Wachgeküsst
Zeitlose Eleganz und gestalterische Liebe treffen in einem historischen Haus in Essen aufeinander
Als Eva Wiechert zum ersten Mal vor dem Haus stand, das 1911 von der damaligen Stern-Brauerei in Essen-Leithe errichtet worden war, verbarg es sich hinter 17 Tannen, die um das Gebäude in die Höhe ragten. Die Künstlerin und Sammlerin spürte jedoch sofort, dass es sich um ein besonderes historisches Gebäude handelte, das nur darauf wartete, wachgeküsst zu werden.
2017 erwarb sie die Doppelhaushälfte mit 220 m² Wohnfläche, ließ die Tannen fällen und begann mit tatkräftiger Unterstützung und eigener Hand, das Haus unter Wahrung der zeitlosen Eleganz seiner Architektur von Grund auf zu sanieren und technisch auf einen zeitgemäßen Standard zu bringen. Das undichte Dach wurde instandgesetzt, der Dachboden ausgebaut, Fenster nach historischem Vorbild neu angefertigt.

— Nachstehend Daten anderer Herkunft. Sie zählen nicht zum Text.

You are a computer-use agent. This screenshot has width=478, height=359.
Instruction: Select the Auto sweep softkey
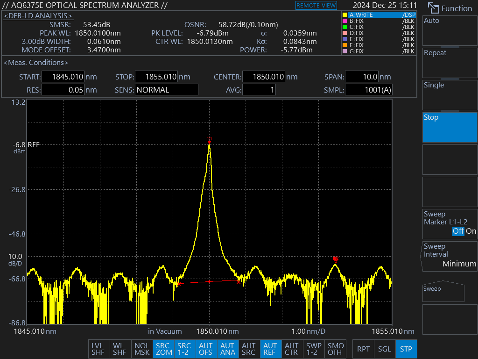[x=450, y=30]
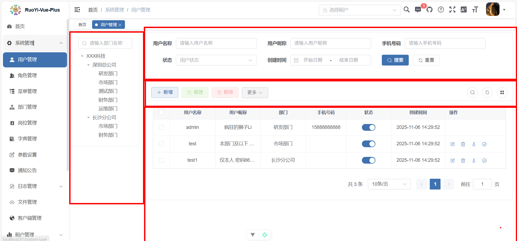The width and height of the screenshot is (517, 241).
Task: Toggle fullscreen mode icon in header
Action: click(x=452, y=10)
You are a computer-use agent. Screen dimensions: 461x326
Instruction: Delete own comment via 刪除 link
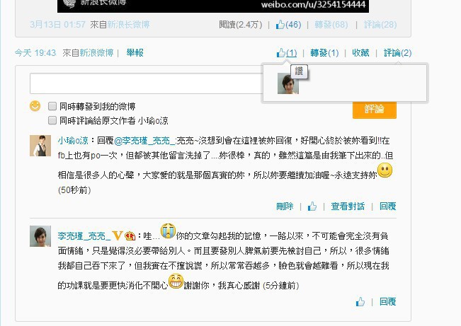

Die in der Küche noch verortete Badewanne entfernte man und die dortigen Fliesen, die der neuen Fußbodenheizung weichen mussten, fanden im Weinkeller eine neue Verwendung. Die Arbeiten muteten zuweilen wie eine Schatzsuche an, die sich über Monate und Jahre hinzog: Immer wieder traten überraschende Details zutage, die unter Schichten wenig überzeugender „Schönheitsmaßnahmen“ ehemaliger Voreigentümer verborgen waren. Stuckelemente mit Ornamenten an den hohen Decken, geschwungene Türzargen und ein Glaselement mit Sprossenfenstern über der Tür zum Badezimmer kamen wieder zum Vorschein, wurden aufgearbeitet und teilweise ergänzt. Auch die alten Heizkörper auf Füßchen fügen sich als stimmige Details ein. „Ich bin sicher, dass dieses Haus mich gefunden hat und nicht umgekehrt“, erzählt Eva Wiechert. Profitieren konnten sicherlich beide Seiten: Das Haus gewann viel von seinem einstigen Charme zurück und Eva Wiechert konnte ihre gestalterische Handschrift subtil in jeden Raum einfließen lassen. Acht Räume, das Dachgeschoss und einen Keller mit Sauna galt es zu gestalten. Wobei schon der Eingangsbereich Freude macht: Die originale Haustür wurde mit größtmöglichem Respekt vor dem historischen Vorbild auf den neuesten Sicherheitsstandard gebracht, ein Windfang mit Pendeltür und Bleischeiben führt in einen lichtdurchfluteten Flur mit breiter, geschwungener Eichentreppe. Die Holzvertäfelungen erstrahlen in Weiß, eine Wand im Bad wurde in markanter Betonoptik gestaltet, jeder Raum erhielt eine andere Farbwelt. In der Küche sorgt eine Kochinsel aus Granit für Aufmerksamkeit, während im Wohnzimmer ein Kamin aus gegossenem Beton eingebaut wurde. Überall begegnet man Kunstwerken der Interiordesignerin – selbstgemalten Bildern und handgefertigten Skulpturen, die den Räumen eine unverwechselbare Note verleihen. Und ein Blick in den schönen Garten offenbart, dass die Liebe zum Detail nicht nur drinnen, sondern auch draußen gelebt wird.